__Provided passage__.
Update: June 2015

The advice here should be considered out of date: it applies to a version of Rust’s build system from about a year ago.

The ruststrap project produces unofficial ARM builds, and also provides a modern cross-compiling howto that is up-to-date.


I have a Nexus7 with a linux chroot environment that I use as a really compact laptop. Recently I wanted to play with Rust on the go, but unfortunately there are neither nightlies nor a stage0 bootstrap available. So we have to do this ourselves.

If you’re just looking for a relatively recent rustc for arm-unknown-linux-gnueabihf (e.g., Debian armhf) and don’t want to go through all this yourself, you can just download a binary tarball (most recent listed first):

Problems to be solved

In an ideal world, the Rust build system (RBS) would be able to cross-bootstrap, but at least for now, this is a bit broken:

  1. When Rust is configured with --host and --target set to arm-unknown-linux-gnueabihf, it incorrectly passes the --build=arm-unknown-linux-gnueabihf switch to the LLVM configure script.

  2. Even if the RBS had passed the correct switches to LLVM (--host and --target, but not --build), the build system relies upon the llvm-config binary to provide information about the LLVM build, and the location the RBS uses for the binary will have been built for the cross architecture rather than the build architecture.

  3. It’s not possible to supply the RBS with different --llvm-root switches for multiple architectures.

  4. By default, architectures that aren’t passed in the --host switch end up without the necessary Make targets to build librustllvm and librustc.

  5. When RBS generates llvmdeps.rs, it produces a restrictive #[cfg] directive that keeps the cross librustc from being linked to the LLVM libraries.

Plan of action

Here’s the plan:

  1. Build LLVM out of tree for both the build architecture (I am using x86_64-unknown-linux-gnu) and the cross architecture (arm-unknown-linux-gnueabihf).

  2. Tweak the RBS slightly to use our LLVM builds.

  3. Modify the RBS a little more to build working versions of all crates for all targets rather than just for the host system.

  4. Build the host binaries and host and cross libraries.

  5. Build the cross binaries.

First steps

First, to make sure we are on the same page, we will do a clean Rust clone:

mkdir -p $HOME/toolchains/src
cd $HOME/toolchains/src
git clone https://github.com/mozilla/rust.git
cd rust
git submodule update --init

Also, you will need a working gcc (4.7 or later; LLVM requires C++11 support) cross toolchain for your cross architecture, including g++ and libstdc++. Debian-ish users looking to build for ARM should be able to get this from emdebian.org, or you can build your own. Of course, you will need all of the standard Rust prerequisites as well: python (2.6 or 2.7), perl, make 3.81 or later, and curl.

Configuring Rust

cd $HOME/toolchains/src/rust
mkdir build
cd build
mkdir -p $HOME/toolchains/var/lib
mkdir $HOME/toolchains/etc
$PWD/../configure --prefix=$HOME/toolchains                       \
    --host=x86_64-unknown-linux-gnu --disable-llvm-assertions     \
    --target=x86_64-unknown-linux-gnu,arm-unknown-linux-gnueabihf \
    --localstatedir=$HOME/toolchains/var/lib                      \
cd x86_64-unknown-linux-gnu
find . -type d -exec mkdir -p ../arm-unknown-linux-gnueabihf/\{\} \;

(Of course, feel free to modify --prefix, --localstatedir, and --sysconfdir as appropriate for your system.)

__Stored data__.
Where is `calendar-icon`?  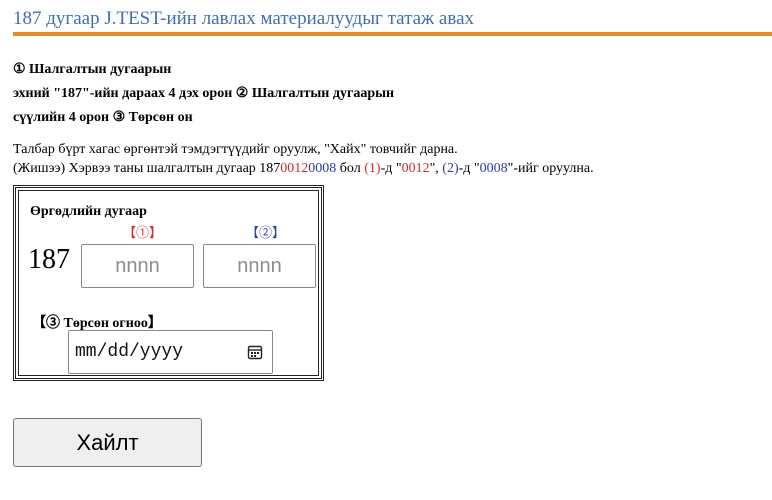
calendar-icon is located at coordinates (255, 352).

__Your instructions__.
Please give the minimum gcc version the Rust cross-compiling guide requires for the cross toolchain.

__Exercise output__.
It requires gcc 4.7 or later, because LLVM requires C++11 support.